本短刀は、江戸時代末期から明治時代の日本を代表する刀工「菅原包則」(すがわらかねのり)が、内務省から注文を受け、1886年(明治19年)に行なわれた「式年遷宮」を記念して打った作品です。「式年遷宮」とは、伊勢神宮で20年に1度、新たに造営した社殿に「大御神」(おおみかみ)が遷座する儀式のことを言います。
本短刀は、鎌倉時代後期の名工「来国光」(らいくにみつ)の作風を目指して制作された刀剣。地鉄(じがね)は小板目肌を丹念に鍛え、最高の仕上がりです。刃文は、湾れ刃(のたれば)に互の目(ぐのめ)を交え、鮮明に浮かび上がっています。
彫物は、刀剣の表側が所持者を守護する象徴の「旗鉾」(はたほこ)。裏側には、御祝事の印である「寿」の文字が刻まれています。本短刀は、祝祭のための品でありながら華美な装飾をあえて施さず、刀工が鋼に込めた魂のみが存在感を放っているのです。
菅原包則は、本名を「宮本志賀彦」(みやもとしがひこ)と言い、刀工「宮本包則」(みやもとかねのり)という名でも知られています。22歳の時、備前国長船(現在の岡山県瀬戸内市内)を拠点としていた刀匠「横山祐包」(よこやますけかね)の門人となり、備前伝の技法を習得し、「包」の偏諱を与えられました。鳥取藩の家老お抱えの刀工となったのち、京都に鍛冶場を設けます。1866年(慶応2年)に孝明天皇の御剣を鍛造し、能登守を受領。また、明治天皇以下3代の守り刀を鍛える御用鍛冶となりました。

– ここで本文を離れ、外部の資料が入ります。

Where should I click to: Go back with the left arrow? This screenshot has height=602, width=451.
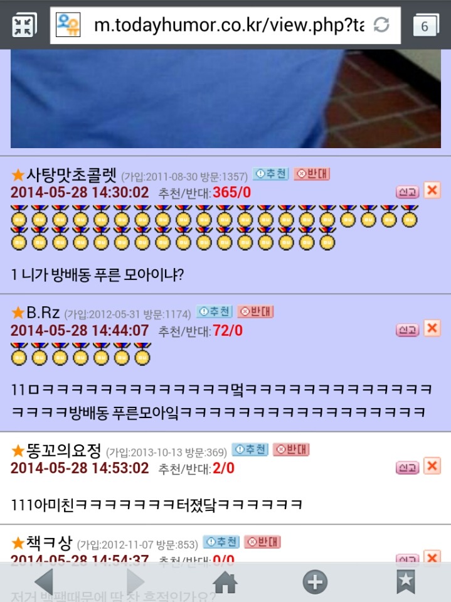click(43, 582)
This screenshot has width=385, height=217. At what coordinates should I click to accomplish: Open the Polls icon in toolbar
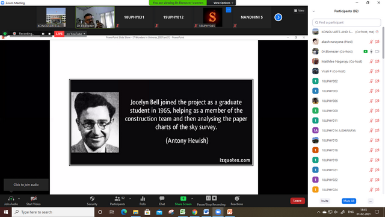[143, 198]
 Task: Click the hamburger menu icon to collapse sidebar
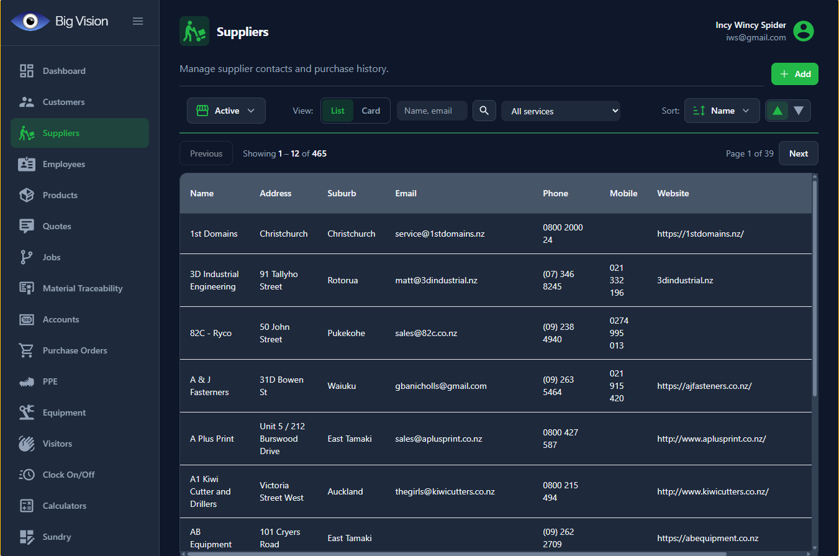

菅原包則は、式年遷宮で本短刀を制作した20年後の1906年(明治39年)、明治期を代表する刀工である「月山貞一」(がっさんさだかず)と共に、帝室技芸員に任命。月山貞一が華やかな作風であるのに比べ、菅原包則の作品は、刀姿に雄々しさが見られ、全体に落ち着いた雰囲気を保った、伝統的な作風であると言えます。